First of all, let's remember that 1998 was pre-Katrina. Hurricane Andrew had had a huge impact on Florida a few years prior, but that was Florida, not Louisiana. And in the days leading up to the conference, this tropical storm called Georges was heading for Florida and then Alabama. When the call was made about whether to continue with the design conference, the signs pointed to some potential rain, but not much more.
"My plane landed, and the pilot announced that those of us who were heading into the city probably weren't going to get out anytime soon. All planes were leaving the airport. It was obvious that something big was happening on my way into town," says Jeff Strohm, who was attending the conference." The highway leaving the city was packed, but it was completely clear heading into the city. We made great time" Asking the cab to stop at a convenience store, Jeff loaded up on peanut butter, crackers, and water as a precaution.
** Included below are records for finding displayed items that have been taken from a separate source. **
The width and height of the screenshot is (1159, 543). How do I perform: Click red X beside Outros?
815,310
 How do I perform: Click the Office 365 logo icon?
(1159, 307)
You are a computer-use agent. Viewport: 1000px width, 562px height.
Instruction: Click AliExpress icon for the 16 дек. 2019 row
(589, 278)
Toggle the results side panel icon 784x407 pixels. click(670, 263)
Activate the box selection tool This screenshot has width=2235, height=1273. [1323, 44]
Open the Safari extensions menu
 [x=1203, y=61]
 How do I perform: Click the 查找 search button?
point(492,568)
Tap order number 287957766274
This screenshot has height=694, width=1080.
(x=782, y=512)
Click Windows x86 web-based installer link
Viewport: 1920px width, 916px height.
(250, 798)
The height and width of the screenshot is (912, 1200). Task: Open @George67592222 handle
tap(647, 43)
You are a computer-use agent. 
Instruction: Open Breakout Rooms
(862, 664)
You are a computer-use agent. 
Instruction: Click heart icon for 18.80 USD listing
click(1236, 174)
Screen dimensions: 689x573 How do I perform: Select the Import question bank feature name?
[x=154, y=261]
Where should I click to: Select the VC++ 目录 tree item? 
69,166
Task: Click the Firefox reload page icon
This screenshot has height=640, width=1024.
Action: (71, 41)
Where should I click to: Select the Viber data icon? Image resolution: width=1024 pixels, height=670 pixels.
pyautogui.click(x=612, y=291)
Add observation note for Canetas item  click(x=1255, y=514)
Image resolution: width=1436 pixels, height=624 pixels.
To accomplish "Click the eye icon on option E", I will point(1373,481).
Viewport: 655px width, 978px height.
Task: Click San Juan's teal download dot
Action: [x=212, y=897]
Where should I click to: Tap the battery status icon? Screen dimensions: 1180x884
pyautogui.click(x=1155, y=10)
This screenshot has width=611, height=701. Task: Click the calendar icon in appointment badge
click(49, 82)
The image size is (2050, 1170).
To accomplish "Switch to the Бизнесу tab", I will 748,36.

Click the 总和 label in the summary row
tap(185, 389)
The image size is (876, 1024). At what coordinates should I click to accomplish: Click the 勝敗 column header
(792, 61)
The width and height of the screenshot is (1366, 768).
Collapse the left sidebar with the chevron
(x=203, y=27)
"We were prepared for some rain and wind," says Tadson Bussey, who was the conference chair at the time. "Our contacts in New Orleans told us that this kind of storm happened all the time, and that is was no big deal. I think that's part of the complacency that the city had prior to Katrina. They really thought a hurricane couldn't happen there."
"When we headed down to New Orleans, the newspapers warned of possible rains," he continues. "And then Saturday morning we awoke to the headlines 'NO Prepares for Direct Hit.'" The conference hotel went into emergency mode, bringing in staff and their families. And while some UCDA members and conference speakers chose not to travel, Tadson and his colleagues were faced with 140 attendees and a conference to put on.
"We decided that since we couldn't leave, we would have the best conference we could under the circumstances," he remembers. Speakers rearranged their topics, sessions were improvised, and the supplies that had made it to the city were used to their utmost. One of the presenters was ready to pay $1,000 cash for a cab to take her out of town. (The cabbie refused.) The mask-making workshop went well, even though the presenter dropped off her supplies and promptly headed back north, eventually getting the very last rental car available at the airport. The impromptu Hurricollage breakout session was well attended, and members created their own personal weather statements from whatever they had on hand.
"The hotel told us to fill our bathtubs with water, and close the drapes. The winds began to hit around midday, and at lunch the plate glass windows in the restaurant were violently bowing in and out. By dinner they had been boarded up. The hotel assured us that the building had been engineered to withstand a category 4 hurricane, but my roommate and I still considered putting part of the mattresses in front of the windows in our room," remembers Jeff.
The Westin soldiered on, providing basic meals and services. The city was under curfew for 48 hours.
"The worst of the storm hit on Sunday, and it wasn't until Tuesday morning that we were cleared to leave the building. It was surreal walking around a completely empty French Quarter. The only other place that was open for business was another hotel, so we had more hotel food. But at least it was different hotel food," remembers Tadson. Georges did ultimately spare New Orleans, changing direction at the last minute.
"I guess we really didn't know how bad it could have been until Katrina," says Tadson. "A crisis certainly brings people together in a way that nothing else can. I'll remember those people and that event forever."
He continues, "I can't even imagine what the city went through when Katrina hit. We were scared, but we were ultimately completely safe and unscathed. In August 2005, when we heard the news of Katrina, the first thing I did was to call one of the people who attended the conference back in 1998."
"We were really very fortunate," agrees Jeff. "I still watch the weather pretty closely around conference time."